All entries shown below must be given again word for word.

→ **Supplied entries**:

—————

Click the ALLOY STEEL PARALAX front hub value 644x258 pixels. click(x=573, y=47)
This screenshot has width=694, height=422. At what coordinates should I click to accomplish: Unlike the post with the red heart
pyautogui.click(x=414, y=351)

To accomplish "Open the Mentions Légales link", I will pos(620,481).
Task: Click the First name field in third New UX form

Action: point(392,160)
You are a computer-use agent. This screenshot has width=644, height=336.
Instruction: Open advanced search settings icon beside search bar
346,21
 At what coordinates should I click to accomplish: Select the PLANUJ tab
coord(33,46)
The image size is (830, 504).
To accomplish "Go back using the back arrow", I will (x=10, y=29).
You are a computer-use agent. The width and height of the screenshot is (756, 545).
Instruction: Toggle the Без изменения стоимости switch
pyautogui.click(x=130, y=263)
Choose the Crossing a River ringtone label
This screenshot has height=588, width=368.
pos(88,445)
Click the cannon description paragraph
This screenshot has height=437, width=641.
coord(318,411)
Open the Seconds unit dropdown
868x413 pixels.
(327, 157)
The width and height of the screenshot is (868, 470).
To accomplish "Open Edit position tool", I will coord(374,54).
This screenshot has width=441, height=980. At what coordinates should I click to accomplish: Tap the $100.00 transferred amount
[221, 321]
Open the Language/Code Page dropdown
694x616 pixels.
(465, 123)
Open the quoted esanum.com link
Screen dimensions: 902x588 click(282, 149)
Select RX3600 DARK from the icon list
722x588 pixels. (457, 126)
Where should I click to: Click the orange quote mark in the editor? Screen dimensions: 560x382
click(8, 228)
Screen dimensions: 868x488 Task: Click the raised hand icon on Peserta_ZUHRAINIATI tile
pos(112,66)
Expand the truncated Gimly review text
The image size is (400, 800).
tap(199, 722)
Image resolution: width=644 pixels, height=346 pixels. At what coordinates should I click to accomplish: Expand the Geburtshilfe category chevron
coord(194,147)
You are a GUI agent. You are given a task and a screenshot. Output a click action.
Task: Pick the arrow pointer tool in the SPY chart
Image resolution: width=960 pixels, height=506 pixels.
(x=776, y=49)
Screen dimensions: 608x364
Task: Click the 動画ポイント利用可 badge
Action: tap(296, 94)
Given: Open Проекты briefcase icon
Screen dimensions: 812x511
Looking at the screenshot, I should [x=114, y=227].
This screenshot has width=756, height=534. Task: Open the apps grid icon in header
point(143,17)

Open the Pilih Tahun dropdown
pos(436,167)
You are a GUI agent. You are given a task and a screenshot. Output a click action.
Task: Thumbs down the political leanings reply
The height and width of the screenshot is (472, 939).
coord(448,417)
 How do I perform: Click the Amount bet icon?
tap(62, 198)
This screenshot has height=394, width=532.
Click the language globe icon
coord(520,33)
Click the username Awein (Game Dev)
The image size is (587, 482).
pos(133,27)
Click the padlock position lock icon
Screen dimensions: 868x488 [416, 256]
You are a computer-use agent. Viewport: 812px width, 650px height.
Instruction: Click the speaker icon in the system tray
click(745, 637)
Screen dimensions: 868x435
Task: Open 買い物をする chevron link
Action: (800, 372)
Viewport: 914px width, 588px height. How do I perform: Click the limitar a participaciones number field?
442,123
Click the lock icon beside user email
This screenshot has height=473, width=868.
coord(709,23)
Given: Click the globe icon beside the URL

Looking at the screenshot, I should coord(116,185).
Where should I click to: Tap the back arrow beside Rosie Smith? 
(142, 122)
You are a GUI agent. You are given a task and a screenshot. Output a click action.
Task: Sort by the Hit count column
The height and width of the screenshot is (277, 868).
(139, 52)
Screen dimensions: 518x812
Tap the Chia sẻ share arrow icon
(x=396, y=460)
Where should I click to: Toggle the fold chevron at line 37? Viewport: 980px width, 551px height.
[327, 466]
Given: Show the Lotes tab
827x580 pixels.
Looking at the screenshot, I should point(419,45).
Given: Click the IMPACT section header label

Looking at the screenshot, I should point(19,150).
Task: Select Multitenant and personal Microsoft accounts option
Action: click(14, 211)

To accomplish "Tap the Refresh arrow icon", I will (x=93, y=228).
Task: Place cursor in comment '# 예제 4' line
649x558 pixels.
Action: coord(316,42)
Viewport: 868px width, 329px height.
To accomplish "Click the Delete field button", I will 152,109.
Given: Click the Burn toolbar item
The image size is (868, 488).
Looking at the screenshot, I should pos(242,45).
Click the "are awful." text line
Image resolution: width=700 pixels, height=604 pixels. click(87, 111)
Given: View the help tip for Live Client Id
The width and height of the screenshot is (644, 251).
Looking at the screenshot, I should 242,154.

—————

→ **Expected answer**:
Click the ALLOY STEEL PARALAX front hub value 644x258 pixels. click(x=573, y=47)
This screenshot has width=694, height=422. At what coordinates should I click to accomplish: Unlike the post with the red heart
pyautogui.click(x=414, y=351)

To accomplish "Open the Mentions Légales link", I will pos(620,481).
Task: Click the First name field in third New UX form

Action: point(392,160)
You are a computer-use agent. This screenshot has width=644, height=336.
Instruction: Open advanced search settings icon beside search bar
346,21
 At what coordinates should I click to accomplish: Select the PLANUJ tab
coord(33,46)
The image size is (830, 504).
To accomplish "Go back using the back arrow", I will (x=10, y=29).
You are a computer-use agent. The width and height of the screenshot is (756, 545).
Instruction: Toggle the Без изменения стоимости switch
pyautogui.click(x=130, y=263)
Choose the Crossing a River ringtone label
This screenshot has height=588, width=368.
pos(88,445)
Click the cannon description paragraph
This screenshot has height=437, width=641.
coord(318,411)
Open the Seconds unit dropdown
868x413 pixels.
(327, 157)
The width and height of the screenshot is (868, 470).
To accomplish "Open Edit position tool", I will coord(374,54).
This screenshot has width=441, height=980. At what coordinates should I click to accomplish: Tap the $100.00 transferred amount
[221, 321]
Open the Language/Code Page dropdown
694x616 pixels.
(465, 123)
Open the quoted esanum.com link
Screen dimensions: 902x588 click(282, 149)
Select RX3600 DARK from the icon list
722x588 pixels. (457, 126)
Where should I click to: Click the orange quote mark in the editor? Screen dimensions: 560x382
click(8, 228)
Screen dimensions: 868x488 Task: Click the raised hand icon on Peserta_ZUHRAINIATI tile
pos(112,66)
Expand the truncated Gimly review text
The image size is (400, 800).
tap(199, 722)
Image resolution: width=644 pixels, height=346 pixels. At what coordinates should I click to accomplish: Expand the Geburtshilfe category chevron
coord(194,147)
You are a GUI agent. You are given a task and a screenshot. Output a click action.
Task: Pick the arrow pointer tool in the SPY chart
Image resolution: width=960 pixels, height=506 pixels.
(x=776, y=49)
Screen dimensions: 608x364
Task: Click the 動画ポイント利用可 badge
Action: tap(296, 94)
Given: Open Проекты briefcase icon
Screen dimensions: 812x511
Looking at the screenshot, I should [x=114, y=227].
This screenshot has width=756, height=534. Task: Open the apps grid icon in header
point(143,17)

Open the Pilih Tahun dropdown
pos(436,167)
You are a GUI agent. You are given a task and a screenshot. Output a click action.
Task: Thumbs down the political leanings reply
The height and width of the screenshot is (472, 939).
coord(448,417)
 How do I perform: Click the Amount bet icon?
tap(62, 198)
This screenshot has height=394, width=532.
Click the language globe icon
coord(520,33)
Click the username Awein (Game Dev)
The image size is (587, 482).
pos(133,27)
Click the padlock position lock icon
Screen dimensions: 868x488 [416, 256]
You are a computer-use agent. Viewport: 812px width, 650px height.
Instruction: Click the speaker icon in the system tray
click(745, 637)
Screen dimensions: 868x435
Task: Open 買い物をする chevron link
Action: (800, 372)
Viewport: 914px width, 588px height. How do I perform: Click the limitar a participaciones number field?
442,123
Click the lock icon beside user email
This screenshot has height=473, width=868.
coord(709,23)
Given: Click the globe icon beside the URL

Looking at the screenshot, I should coord(116,185).
Where should I click to: Tap the back arrow beside Rosie Smith? 
(142, 122)
You are a GUI agent. You are given a task and a screenshot. Output a click action.
Task: Sort by the Hit count column
The height and width of the screenshot is (277, 868).
(139, 52)
Screen dimensions: 518x812
Tap the Chia sẻ share arrow icon
(x=396, y=460)
Where should I click to: Toggle the fold chevron at line 37? Viewport: 980px width, 551px height.
[327, 466]
Given: Show the Lotes tab
827x580 pixels.
Looking at the screenshot, I should point(419,45).
Given: Click the IMPACT section header label

Looking at the screenshot, I should point(19,150).
Task: Select Multitenant and personal Microsoft accounts option
Action: click(14, 211)

To accomplish "Tap the Refresh arrow icon", I will (x=93, y=228).
Task: Place cursor in comment '# 예제 4' line
649x558 pixels.
Action: coord(316,42)
Viewport: 868px width, 329px height.
To accomplish "Click the Delete field button", I will 152,109.
Given: Click the Burn toolbar item
The image size is (868, 488).
Looking at the screenshot, I should pos(242,45).
Click the "are awful." text line
Image resolution: width=700 pixels, height=604 pixels. click(87, 111)
Given: View the help tip for Live Client Id
The width and height of the screenshot is (644, 251).
Looking at the screenshot, I should 242,154.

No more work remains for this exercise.